One issue related to the visuals that affects the gameplay is the tight hitbox around your ship, which is exacting and, well, rigid. Hit an enemy and you’ll lose a power orb, but hit an obstacle and you’ll die. This is fair, though the frantic gameplay often puts your slow moving ship into a few obstacles not easily avoided, and if (and when) you explode your ship might respawn into an inescapable place, meaning you’ll die again. That’s not fair and it’s frustrating when this happens. But hey, don’t get killed and there’s no problem, right?
The Arcade mode is exactly what you think it is; unlocked stages can be replayed, minus the forgettable story elements (and minus the annoying narrator), with the focus on blasting enemy waves to reach higher and higher scores. A fun addition here is how you can chain combos for even higher scores, if that’s your thing. There’s even a Boss Rush mode that is, again, exactly what it sounds like. Online leaderboards and achievements help pad out an already otherwise decent package.
A good shooter needs, at minimum, a good soundtrack. Rigid Force Redux is blessed to have a great soundtrack, courtesy of Dreamtime, that punches so far above its aural weight class it will stick with you long after you’ve moved on from the actual game. It’s very 80s sounding, or what people think is 80s sounding, anyway, every bit the type of throbbing sythscape you’re likely to hear on any number of indie Soundcloud or Bandcamp pages, but damn… it really is that good. I don’t usually do this, but visit Dreamtime’s page and give the soundtrack a chance.
Rigid Force Redux does pretty much everything a decent shmup is supposed to do, almost clinically so, and it’s a lot of fun while it lasts.

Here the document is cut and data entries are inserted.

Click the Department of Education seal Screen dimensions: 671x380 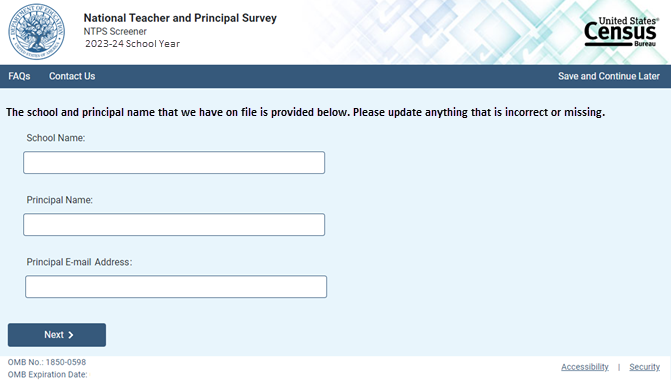(37, 32)
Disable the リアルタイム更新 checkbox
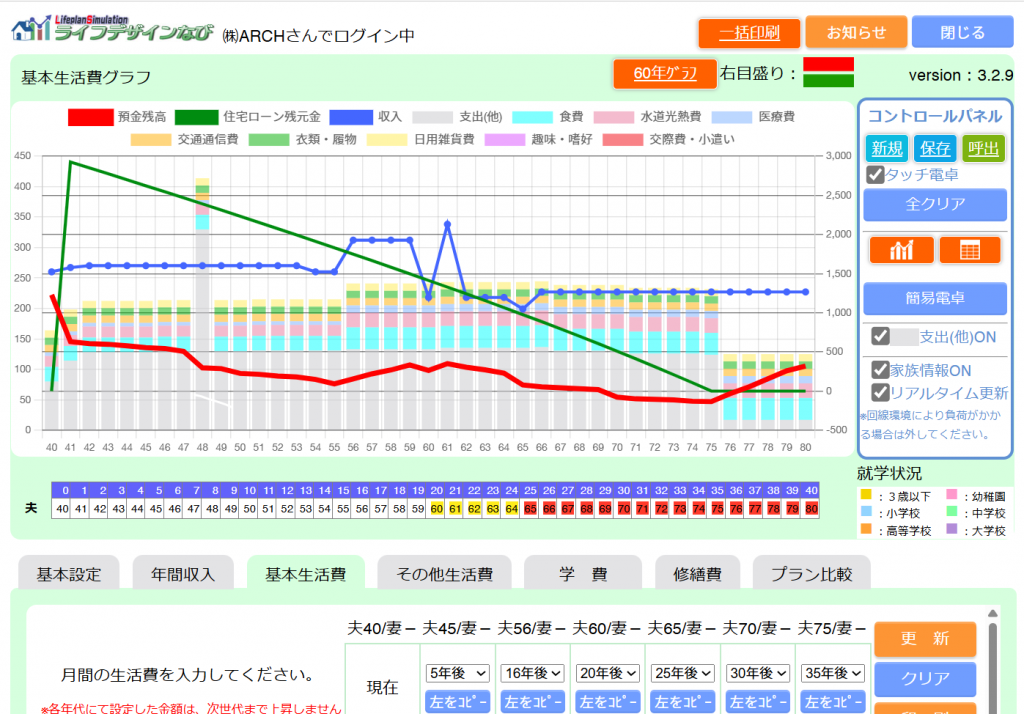This screenshot has height=714, width=1024. [x=880, y=392]
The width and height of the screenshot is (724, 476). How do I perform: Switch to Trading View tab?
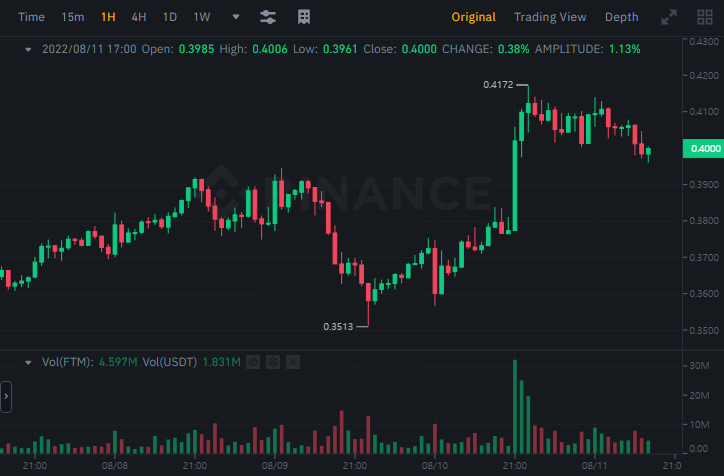(550, 17)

You could say the game is a little on the short side, but I’d say it never overstays its welcome. Yes, it looks and feels like an R-Type clone, but there’s nothing wrong with a little imitation when it’s done correctly and the soundtrack is killer. Given there’s a new chapter in the mainline R-Type franchise on the way in the form of R-Type Final 2 from Granzella (itself formed by former Irem staffers) Rigid Force Redux could be the perfect opening act to get your fingers limbered up and ready for more.